## Euclid

325 - 265BC

Euclid of Alexandria, was a Greek mathematician, often referred to as the "Father of Geometry". He was active in Alexandria during the reign of Ptolemy I (323–283 BC). His Elements is one of the most influential works in the history of mathematics, serving as the main textbook for teaching mathematics (especially geometry) from the time of its publication until the late 19th or early 20th century. In the Elements, Euclid deduced the principles of what is now called Euclidean geometry from a small set of axioms.

Euclid's algorithm is a way of finding the highest common factor of two numbers. The algorithm is called Euclidean because it appears in Euclid's Elements as proposition 1 of book 7. It can be useful in all sorts of situations. But what has it got to do with music?
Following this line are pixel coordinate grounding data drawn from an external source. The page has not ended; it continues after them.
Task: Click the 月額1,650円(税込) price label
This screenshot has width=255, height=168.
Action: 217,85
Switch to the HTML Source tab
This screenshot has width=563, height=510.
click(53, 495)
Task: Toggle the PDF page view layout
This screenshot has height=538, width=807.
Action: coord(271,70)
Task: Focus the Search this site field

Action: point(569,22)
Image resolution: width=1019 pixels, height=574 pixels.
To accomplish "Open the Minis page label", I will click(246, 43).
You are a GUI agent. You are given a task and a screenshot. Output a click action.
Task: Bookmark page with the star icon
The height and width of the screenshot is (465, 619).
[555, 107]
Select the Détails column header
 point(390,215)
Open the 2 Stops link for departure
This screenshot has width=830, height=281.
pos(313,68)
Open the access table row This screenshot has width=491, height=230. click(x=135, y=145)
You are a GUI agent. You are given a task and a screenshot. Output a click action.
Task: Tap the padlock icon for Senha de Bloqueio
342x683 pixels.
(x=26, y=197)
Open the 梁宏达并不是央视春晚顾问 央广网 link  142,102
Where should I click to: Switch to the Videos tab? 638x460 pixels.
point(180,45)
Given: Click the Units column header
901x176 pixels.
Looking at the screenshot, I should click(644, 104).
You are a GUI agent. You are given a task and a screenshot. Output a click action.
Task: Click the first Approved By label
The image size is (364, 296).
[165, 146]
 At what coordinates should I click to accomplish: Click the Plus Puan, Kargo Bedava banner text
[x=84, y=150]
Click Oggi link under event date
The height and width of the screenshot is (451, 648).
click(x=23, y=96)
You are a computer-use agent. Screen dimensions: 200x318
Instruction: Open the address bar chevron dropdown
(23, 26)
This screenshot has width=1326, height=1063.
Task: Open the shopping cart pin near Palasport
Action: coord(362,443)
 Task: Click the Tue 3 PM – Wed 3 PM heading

Right from the time of Euclid, and even before, there has been a mathematical way of talking about music. Musicians talk about pitch, that is how high or low a note is. You can visualise this as how high or low it appears on a stave, or how far to the right or left it would be on a piano. Today scientists use a sound's frequency to describe its pitch in mathematical terms: for example the middle A on a piano usually has a frequency of 440 cycles per second. This simply tells us how many individual sound waves there are each second in that sound.

Before the concept of frequency was discovered mathematicians talked instead about the length of a string that would produce a particular note. Obviously the note a string produces depends not just on its length but also on its tension and its density. (You can see this with a guitar, where the strings are all the same length: the pegs adjust the tension, but you can also see that the lower notes are generally produced by thicker, heavier strings). But if you keep the tension and density constant, changing the length changes the pitch in a predictable way.

These correspondences were known to musicians in ancient Greece. They had made the fundamental observation that pairs of strings whose lengths make exact simple ratios — like 2:1, 3:2 and 4:3 — sound good together. Other pairs of strings which do not have such a relationship generally sound discordant. From then until about the seventeenth century it was common — at least among people interested in the mathematics of music — to use these ratios as the definitions of the simplest musical intervals.